I didn't get your message, or your email as I had my phone shut off, and was NOT online. I ASKED that NO ONE CALL ME or CONTACT me. You crossed that boundary, and then went even further by calling the police, and causing me a ton of shit. I got your message when the cops were here, and I asked if I could make a phone call. THAT'S when I called you and told you to NEVER CALL ME AGAIN!!!!!!!!!!

I was actually sectioned 12 in the E.D until someone could pick me up.

So I guess I should take some responsibility for some of this. I apology if I have upset anyone. I did say this in my diary, thought I was very clear, apparently I wasn't.
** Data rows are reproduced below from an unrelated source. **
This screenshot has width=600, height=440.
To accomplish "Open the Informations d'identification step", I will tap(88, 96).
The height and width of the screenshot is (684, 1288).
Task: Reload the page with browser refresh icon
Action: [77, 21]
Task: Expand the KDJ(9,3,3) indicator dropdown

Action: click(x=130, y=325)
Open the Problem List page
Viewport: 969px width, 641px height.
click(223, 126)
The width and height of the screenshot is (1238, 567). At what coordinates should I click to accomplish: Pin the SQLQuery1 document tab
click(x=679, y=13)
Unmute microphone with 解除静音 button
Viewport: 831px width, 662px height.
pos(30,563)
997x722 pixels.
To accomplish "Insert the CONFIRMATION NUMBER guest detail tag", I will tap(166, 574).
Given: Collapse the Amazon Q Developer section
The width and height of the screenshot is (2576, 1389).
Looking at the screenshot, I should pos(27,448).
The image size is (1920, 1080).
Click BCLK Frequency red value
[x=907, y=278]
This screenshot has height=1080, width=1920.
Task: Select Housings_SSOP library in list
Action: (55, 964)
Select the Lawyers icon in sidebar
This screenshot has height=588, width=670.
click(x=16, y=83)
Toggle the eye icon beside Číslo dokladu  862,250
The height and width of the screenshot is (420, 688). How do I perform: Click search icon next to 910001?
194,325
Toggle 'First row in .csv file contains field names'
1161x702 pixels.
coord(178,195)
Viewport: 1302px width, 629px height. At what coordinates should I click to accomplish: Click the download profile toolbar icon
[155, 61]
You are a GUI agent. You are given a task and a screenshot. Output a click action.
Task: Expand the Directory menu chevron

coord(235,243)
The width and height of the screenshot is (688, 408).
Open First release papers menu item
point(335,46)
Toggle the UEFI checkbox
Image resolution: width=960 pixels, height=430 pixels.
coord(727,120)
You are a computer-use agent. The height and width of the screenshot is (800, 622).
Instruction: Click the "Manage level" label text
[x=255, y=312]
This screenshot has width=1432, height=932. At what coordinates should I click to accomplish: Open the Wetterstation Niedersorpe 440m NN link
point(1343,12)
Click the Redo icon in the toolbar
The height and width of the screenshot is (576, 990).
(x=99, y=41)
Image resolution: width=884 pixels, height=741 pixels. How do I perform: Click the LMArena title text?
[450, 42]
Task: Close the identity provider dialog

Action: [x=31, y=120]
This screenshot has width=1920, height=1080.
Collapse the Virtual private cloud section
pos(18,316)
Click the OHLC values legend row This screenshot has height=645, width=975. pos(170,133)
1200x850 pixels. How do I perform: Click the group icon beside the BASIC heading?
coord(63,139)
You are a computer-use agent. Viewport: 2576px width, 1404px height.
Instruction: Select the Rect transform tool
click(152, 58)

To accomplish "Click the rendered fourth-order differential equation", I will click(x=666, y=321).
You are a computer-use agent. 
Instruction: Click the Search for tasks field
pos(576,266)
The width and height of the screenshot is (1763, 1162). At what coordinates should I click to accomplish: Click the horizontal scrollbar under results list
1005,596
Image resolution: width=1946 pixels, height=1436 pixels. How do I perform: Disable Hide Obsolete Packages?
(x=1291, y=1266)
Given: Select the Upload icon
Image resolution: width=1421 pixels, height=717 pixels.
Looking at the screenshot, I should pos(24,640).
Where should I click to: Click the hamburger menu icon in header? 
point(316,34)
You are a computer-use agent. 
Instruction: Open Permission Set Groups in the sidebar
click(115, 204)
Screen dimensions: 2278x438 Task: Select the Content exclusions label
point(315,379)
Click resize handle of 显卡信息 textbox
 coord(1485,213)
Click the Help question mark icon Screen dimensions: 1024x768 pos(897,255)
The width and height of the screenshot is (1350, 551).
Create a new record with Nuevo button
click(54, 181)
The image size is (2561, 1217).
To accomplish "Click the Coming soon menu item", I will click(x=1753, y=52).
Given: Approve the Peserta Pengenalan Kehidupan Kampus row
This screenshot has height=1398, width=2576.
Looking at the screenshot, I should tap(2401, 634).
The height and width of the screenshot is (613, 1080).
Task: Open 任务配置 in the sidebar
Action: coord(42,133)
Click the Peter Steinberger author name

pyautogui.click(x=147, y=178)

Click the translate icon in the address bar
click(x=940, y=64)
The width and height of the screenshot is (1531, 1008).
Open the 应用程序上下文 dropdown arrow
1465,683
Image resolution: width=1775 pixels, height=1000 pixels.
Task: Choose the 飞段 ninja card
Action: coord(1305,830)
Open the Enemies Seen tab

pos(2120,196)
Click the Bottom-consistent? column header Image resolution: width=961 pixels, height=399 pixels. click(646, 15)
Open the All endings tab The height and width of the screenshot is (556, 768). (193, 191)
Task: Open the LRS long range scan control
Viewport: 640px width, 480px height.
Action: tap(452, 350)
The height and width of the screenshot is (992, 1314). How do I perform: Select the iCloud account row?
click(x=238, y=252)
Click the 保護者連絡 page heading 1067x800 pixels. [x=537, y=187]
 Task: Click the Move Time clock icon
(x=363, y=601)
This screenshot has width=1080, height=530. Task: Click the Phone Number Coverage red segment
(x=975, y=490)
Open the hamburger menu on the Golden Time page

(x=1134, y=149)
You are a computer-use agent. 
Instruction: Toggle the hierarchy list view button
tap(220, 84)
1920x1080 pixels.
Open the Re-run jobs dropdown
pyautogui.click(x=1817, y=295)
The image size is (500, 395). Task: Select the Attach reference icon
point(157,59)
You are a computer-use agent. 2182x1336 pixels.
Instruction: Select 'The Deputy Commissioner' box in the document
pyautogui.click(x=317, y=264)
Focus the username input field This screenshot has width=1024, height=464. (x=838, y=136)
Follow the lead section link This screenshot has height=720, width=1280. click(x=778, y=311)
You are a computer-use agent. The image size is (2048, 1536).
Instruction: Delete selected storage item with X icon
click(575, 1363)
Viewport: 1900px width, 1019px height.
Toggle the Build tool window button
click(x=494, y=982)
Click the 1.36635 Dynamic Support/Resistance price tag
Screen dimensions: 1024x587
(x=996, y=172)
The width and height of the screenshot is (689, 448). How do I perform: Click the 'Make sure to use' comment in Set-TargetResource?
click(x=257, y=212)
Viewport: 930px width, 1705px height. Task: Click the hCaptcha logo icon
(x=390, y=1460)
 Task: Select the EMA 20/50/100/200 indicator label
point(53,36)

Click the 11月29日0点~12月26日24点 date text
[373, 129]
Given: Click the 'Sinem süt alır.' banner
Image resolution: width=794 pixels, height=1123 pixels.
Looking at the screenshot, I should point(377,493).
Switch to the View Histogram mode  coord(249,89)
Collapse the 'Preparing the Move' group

At least I have the balls to apologize, and take responsibility for my actions.
 
I'm sorry for the things you had to go through Monday night. When I called, I downplayed the situation as much as possible, and asked if someone could go check on you to see how you were doing, as I lived too far away to do so. However, (as you figured), I am not going to appologize for making the call. Like you said, you were on the precipice of suicide. I knew Mother's Day would be very difficult for you, and that, combined with what you had been saying lately, combined with your personal history, combined with you suddenly wanting no contact, the red flags were waving high, and I was very afraid that you may have acted upon these thoughts.

Like I said in my e-mail, I value our friendship, but I value your life even more. I can live with losing you as a friend--(I will be sad, of course)--but I cannot live with losing YOU.

Again, I would be more than happy to discuss this further off the forum.